Global Server Load Balancing

Global Server Load Balancing (GLSB) does for data centers what load balancing does for servers. It directs users to the best possible resource (best data center for a resource). Best here can mean, the closest, the healthiest, or the least loaded.

GSLB uses a proprietary protocol called Metric Exchange Protocol (MEP) to obtain the metrics needed for this decision. The result of GSLB processing is an Address (A) record in response to a DNS request that the client will then use to obtain the resource.
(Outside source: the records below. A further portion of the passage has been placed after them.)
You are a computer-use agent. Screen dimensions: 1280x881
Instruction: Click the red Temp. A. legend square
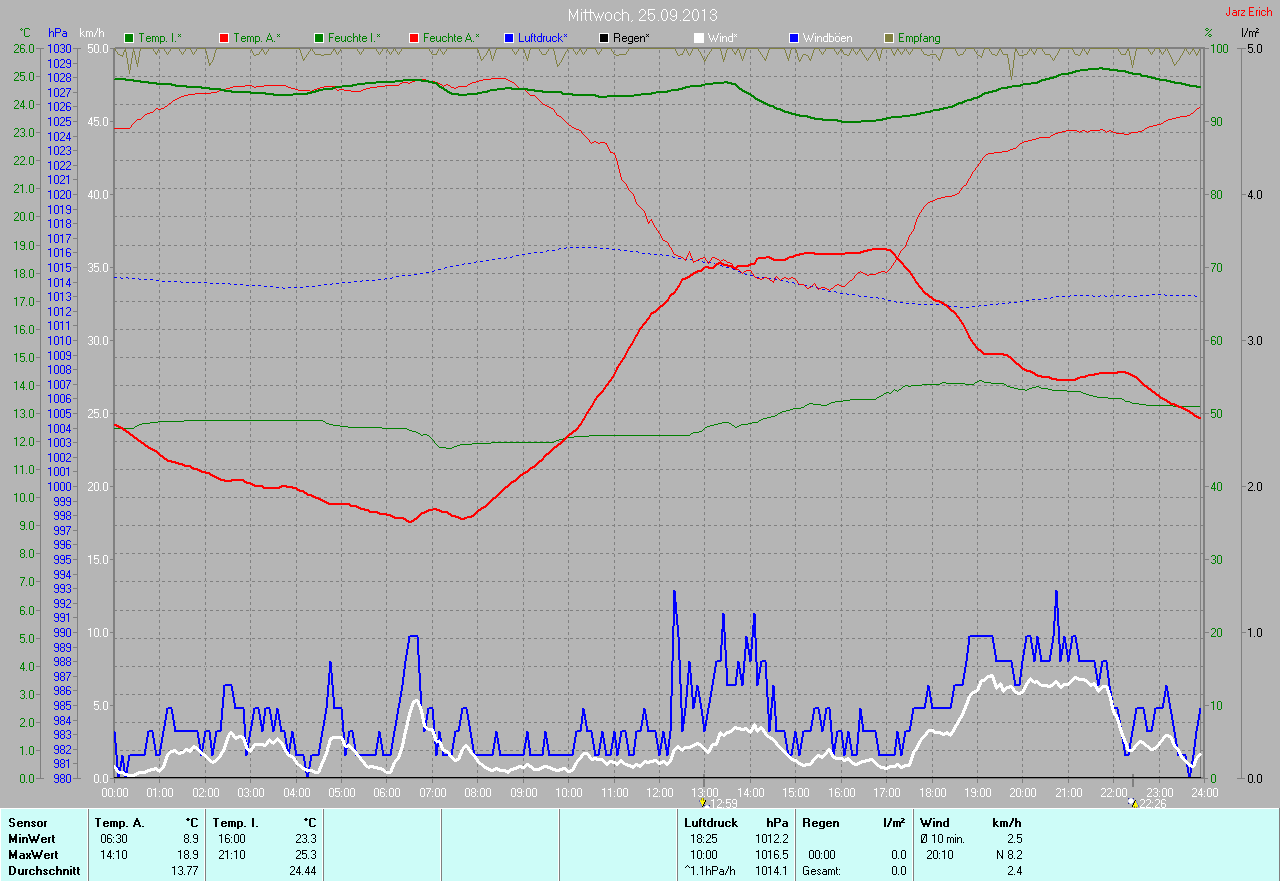click(x=224, y=38)
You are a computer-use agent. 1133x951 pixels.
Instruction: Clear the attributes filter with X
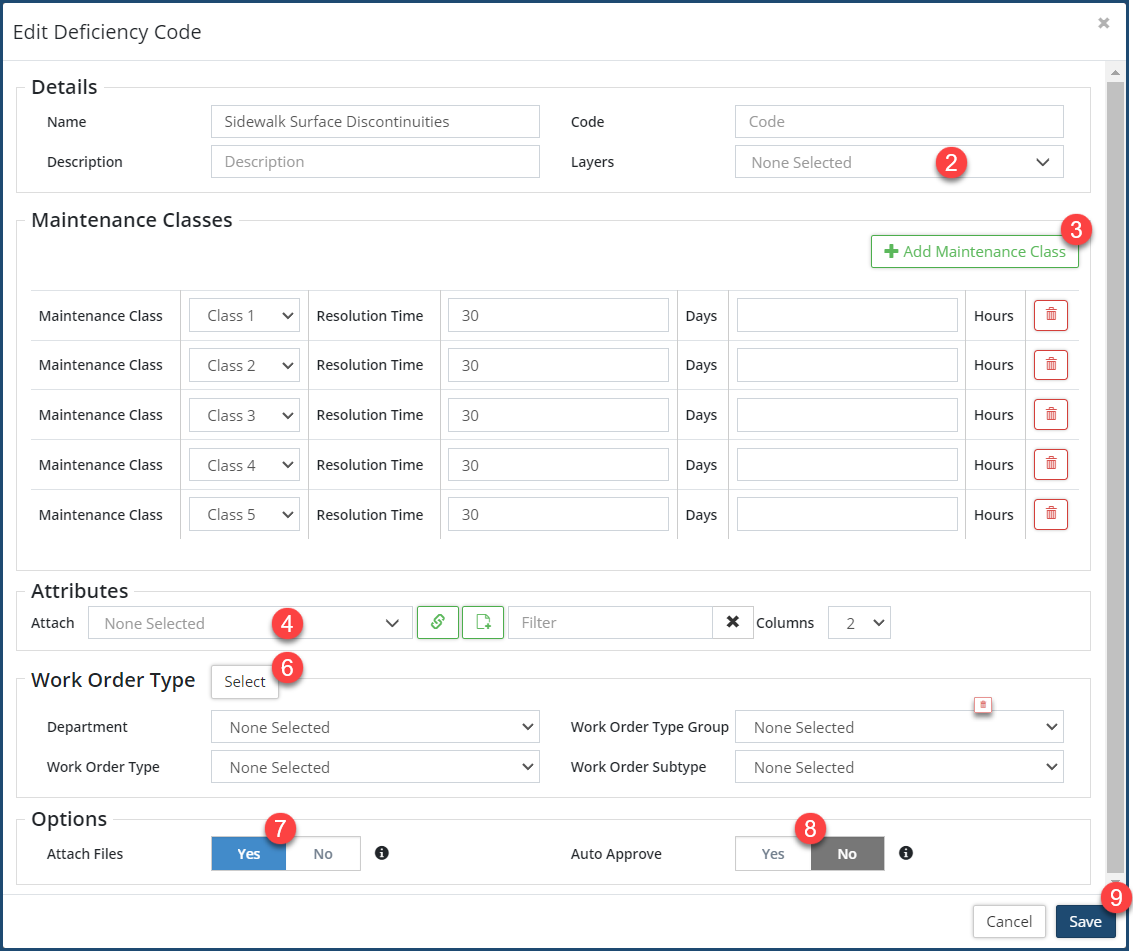(733, 622)
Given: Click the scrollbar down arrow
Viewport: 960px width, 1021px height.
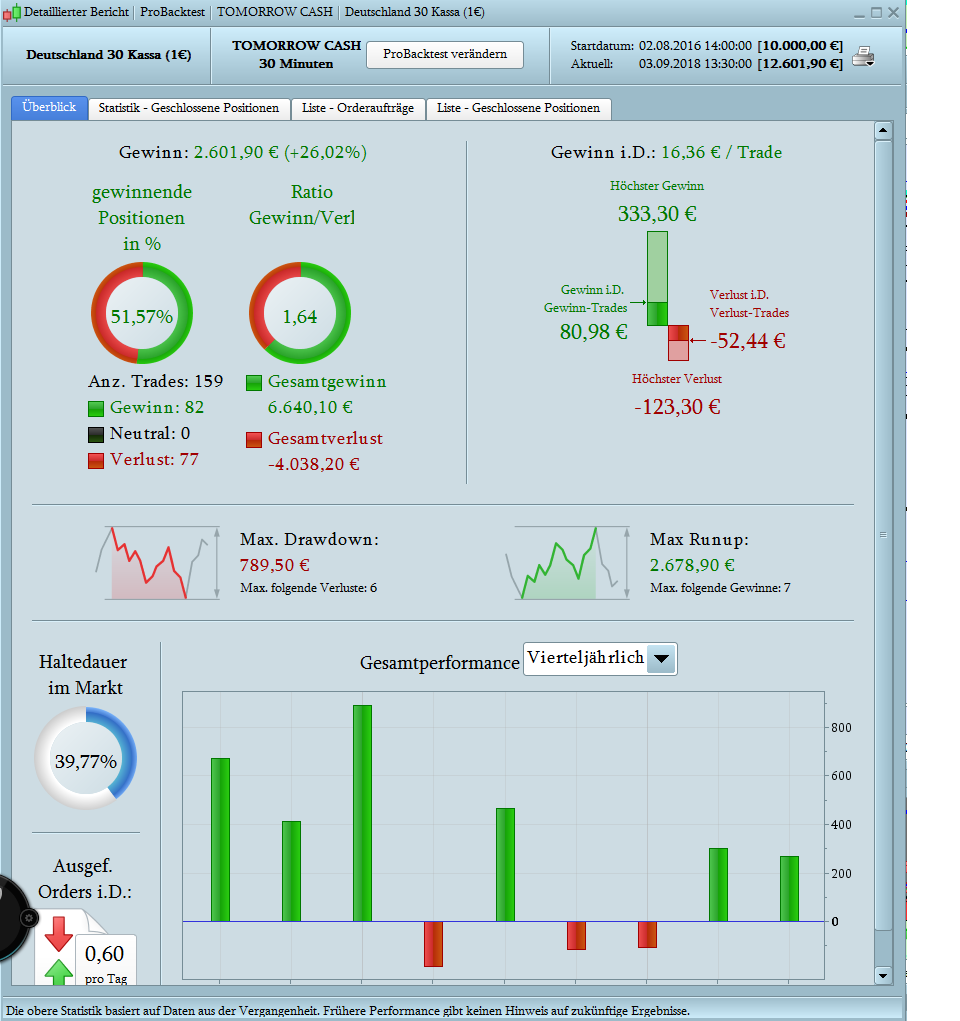Looking at the screenshot, I should (x=883, y=975).
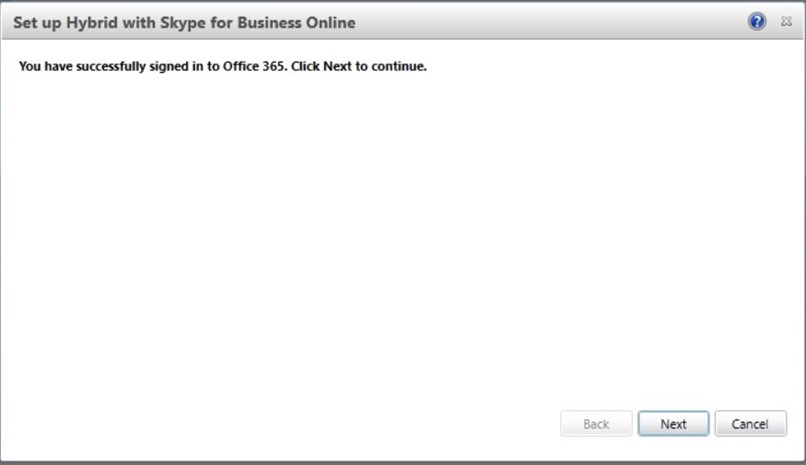Proceed by selecting the highlighted Next button
Viewport: 806px width, 465px height.
tap(673, 424)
In this section, we'll look at what a typical first time flow looks like, what some of the considerations are for GSLB to work correctly, and then move on to troubleshooting.

GSLB flow

It is important to understand the several layers involved in a GSLB conversation to be able to troubleshoot it. Let's take a look at an example of a User wanting to launch the home page of web.xmx.lab, which belongs to the xmx.lab domain:

  1. User accesses web.xmx.lab for the first time.
  2. The DNS request for web.xmx.lab lands on the local DNS (LDNS) that the User's computer uses for DNS resolution.
  3. LDNS doesn't know the answer to this request, so it looks up the addresses of the root servers it knows and contacts them for further direction.
  4. The root will not know the address either, but let's say it knows the TLD server that is aware of all .lab domains. In this case, it will return this TLD server's address to the LDNS.
  5. LDNS contacts the TLD, who in return provides the IP address of the DNS server authoritative for xmx.lab.
  6. LDNS then contacts the authoritative name server for xmx.lab and this is the point at which GSLB comes into the picture. The authoritative name server, instead of directly providing an IP that represents web.xmx.lab, provides the IP addresses of the ADNS service of one of the several NetScalers participating in GSLB.
  7. At this point, NetScaler, given its visibility into the various site metrics, decides what site IP is best to return and via the ADNS service, provides it to the client.
  8. The client finally sends the actual request (HTTP, HTTPs, and so on) to this IP, considering it as the IP of web.xmx.lab.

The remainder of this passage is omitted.